The direct measurements in well AG-99 taken during September 2011 indicate that the Bahariya reservoir was depleted with present-day pore pressure slightly below the hydrostatic gradient (Khalda Petroleum Company, 2013). In February 2013, a development well AG-109 was drilled near the studied well AG-99 and the well testing showed oil and gas production rates of 1264 BOPDFootnote 10 (barrel oil per day) and 1.9 MMSCFDFootnote 11 (million standard cubic ft per day), respectively (Khalda Petroleum Company, 2013). Being fine- to medium-grained, moderately cemented, the Bahariya sandstones may potentially yield sanding issues in future with continued production induced depletion. Also, a higher rate of depletion can increase the stress path value beyond the critical failure limit and incur normal faulting in the reservoir. To address these potential challenges, we recommend performing a geomechanical assessment to understand its vulnerability and design an effective production management, completion and sand control strategy.

Conclusions

This work presents a comprehensive reservoir petrophysical assessment of the various lithofacies intervals in the Cenomanian Bahariya Formation and Turonian Abu Roash (AR-D and AR-E) Members in the Abu Gharadig field.
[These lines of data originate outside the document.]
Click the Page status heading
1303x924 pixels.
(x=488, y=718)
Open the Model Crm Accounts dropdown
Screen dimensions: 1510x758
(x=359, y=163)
The distribution and variation of the key petrophysical properties across the various lithofacies within a single formation have critical effects on reservoir deliverability and its development strategy. The availability of an extensive core dataset provided us the opportunity to infer the various reservoir storage and flow parameters. We conclude that the Bahariya sandstone reservoir consists of macro- and megaporosity and exhibit isotropic pore system, but the cored interval has very high water saturation. The AR-E clastics have fair qualities. Within the AR-E, the calcareous sandstone intervals have higher porosity and permeability than the associated glauconitic siltstone layers; however, both lithofacies are water-saturated. Apart from these two intervals, we also assessed the AR-D carbonate interval. The limestone lithofacies contributes to most of the storage space and flow capacity of the AR-D Member, while the argillaceous intervals are very tight. Overall, the AR-D appears to be impervious to poor and that necessitates a suitable stimulation strategy to develop the net pay zone in the LS lithofacies. However, a recently drilled well exhibited promising well test results from the tight AR-D Member. Therefore, the presented reservoir characterization and discussed field development recommendations will aid in optimizing the further planning. This core-based work is limited to the well scale and future work will attempt a three dimensional geomodeling to infer the field wide distribution of interpreted reservoir properties and its lateral variability affecting reservoir quality.